Erasmus MC and Politecnico di Milano, together with Spatium Medical and IDE Group, have established a public-private partnership to develop a turbine-based insufflator that improves surgical performance and outcomes by improving ventilation, personalizing insufflation pressure, and efficiently removing smoke created by electrosurgery.
Minimal access surgery is a growing field, with more than 10 million procedures performed globally each year. However, current insufflation devices can cause postoperative pain, difficult management of mechanical ventilation during anaesthesia, and prolonged hospital stays. The development of a turbine-based insufflator addresses these challenges and has the potential to reduce overall healthcare costs.
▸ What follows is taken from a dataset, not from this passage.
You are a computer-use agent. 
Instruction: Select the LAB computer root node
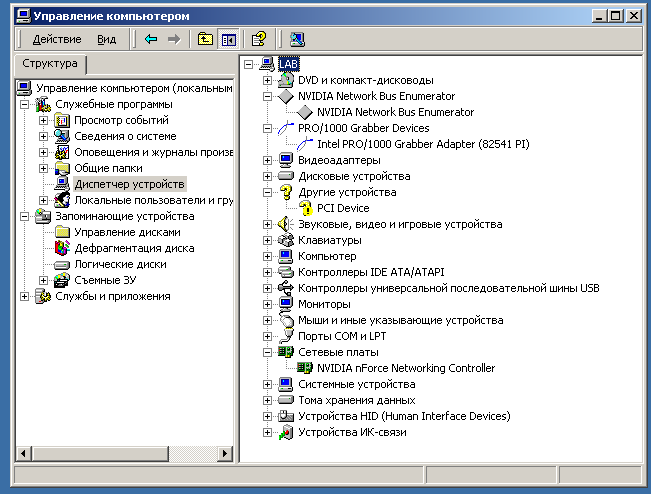pos(288,64)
The project aims to develop the turbine-based insufflator by further investigating and developing the features that benefit patients and surgical outcomes the most. This will be done through animal studies and in-vitro models, leading to the development of a clinical prototype to test safety and efficacy in the first trial in humans. Additionally, an advanced biomechanical in-vitro model will be developed to design, build, and test the system for removing fumes. This model could reduce the need for preclinical studies.
The deliverables of the project include a clinical prototype of the turbine-based insufflator and an advanced biomechanical in-vitro model. If the project is finished, the expected result is a dataset that can help design a turbine-based insufflator that improves surgical performance and outcomes, reduces postoperative pain, shortens hospital stays, and reduces overall healthcare costs.